Material provided>
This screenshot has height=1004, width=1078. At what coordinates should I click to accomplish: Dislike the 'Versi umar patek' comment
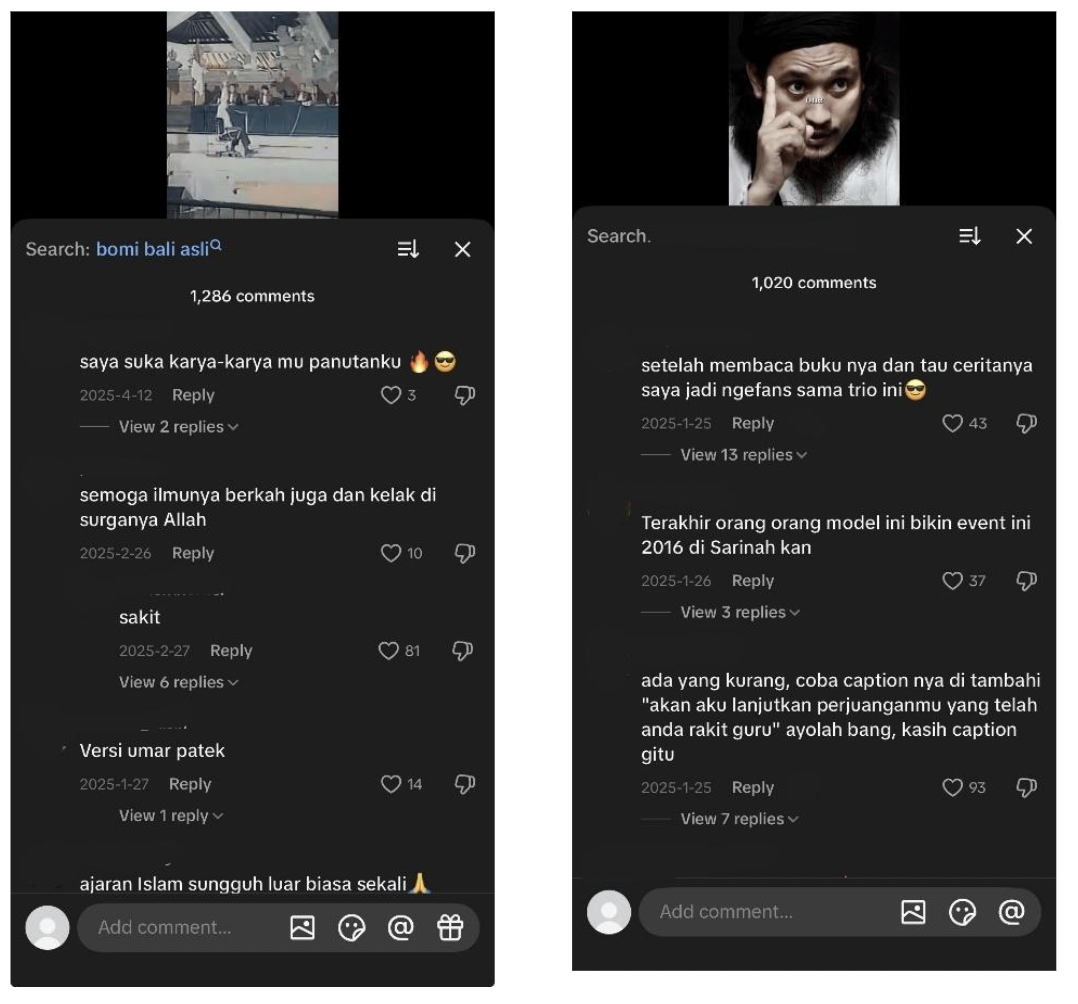[x=464, y=784]
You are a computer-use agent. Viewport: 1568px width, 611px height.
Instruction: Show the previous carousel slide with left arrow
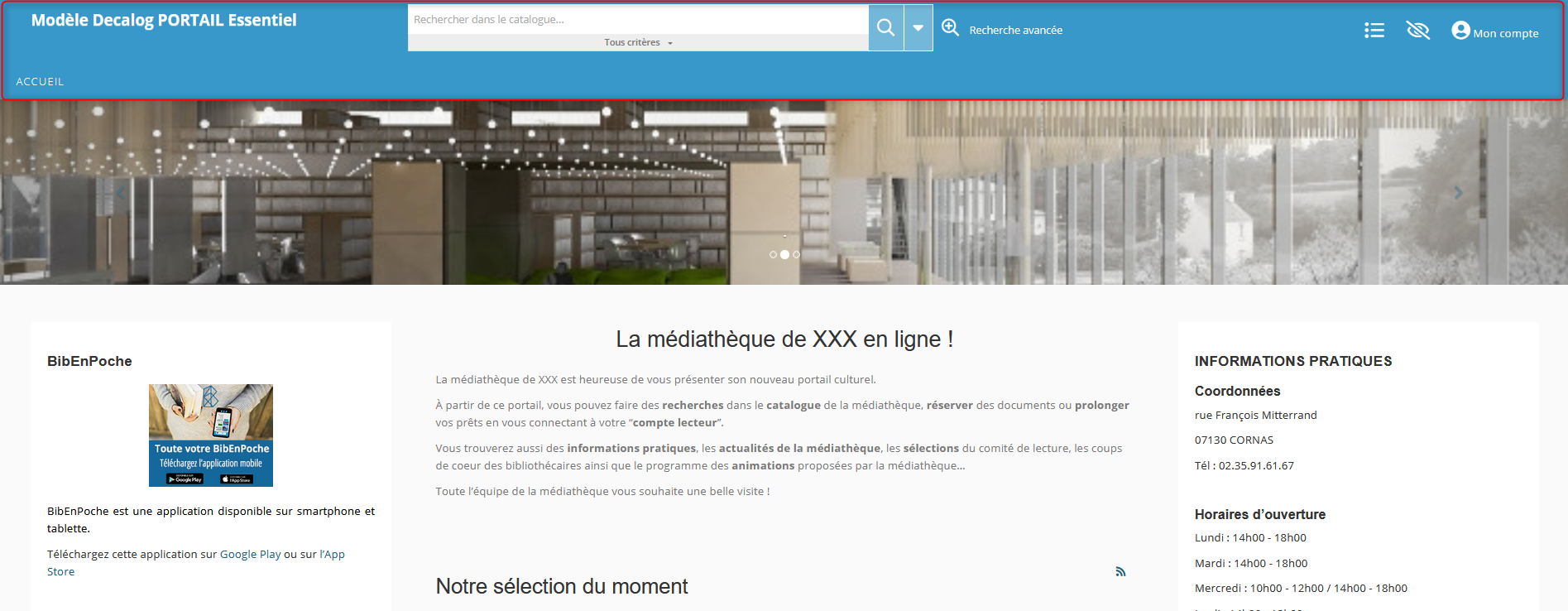tap(120, 193)
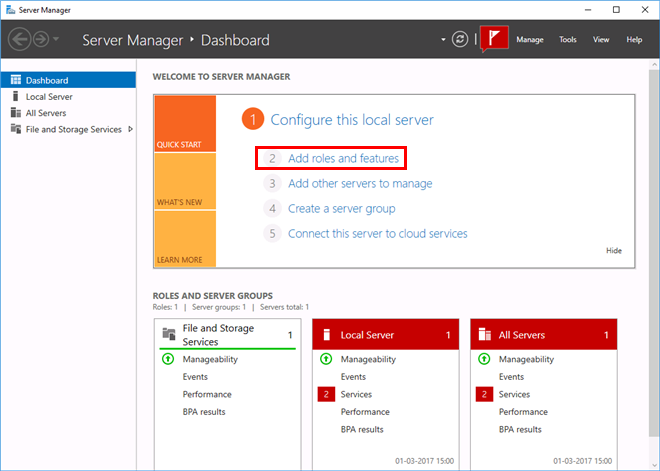Click Create a server group link
The height and width of the screenshot is (471, 660).
[341, 209]
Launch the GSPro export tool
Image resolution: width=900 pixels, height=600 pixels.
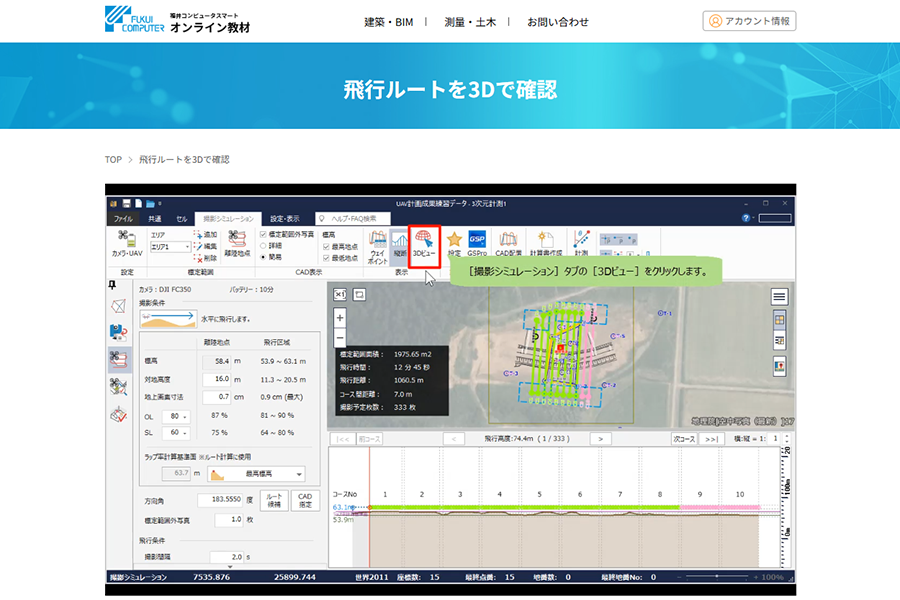coord(478,243)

Work request> Leave the pictures aside and output each entry exactly as it stands.

Task solution>
This screenshot has height=1004, width=1078. At what coordinates should I click to accomplish: Dislike the 'Versi umar patek' comment
[x=464, y=784]
You are a computer-use agent. Viewport: 1568px width, 611px height.
Instruction: Show the previous carousel slide with left arrow
tap(120, 193)
Click Create a server group link
The height and width of the screenshot is (471, 660).
[341, 209]
Launch the GSPro export tool
Image resolution: width=900 pixels, height=600 pixels.
coord(478,243)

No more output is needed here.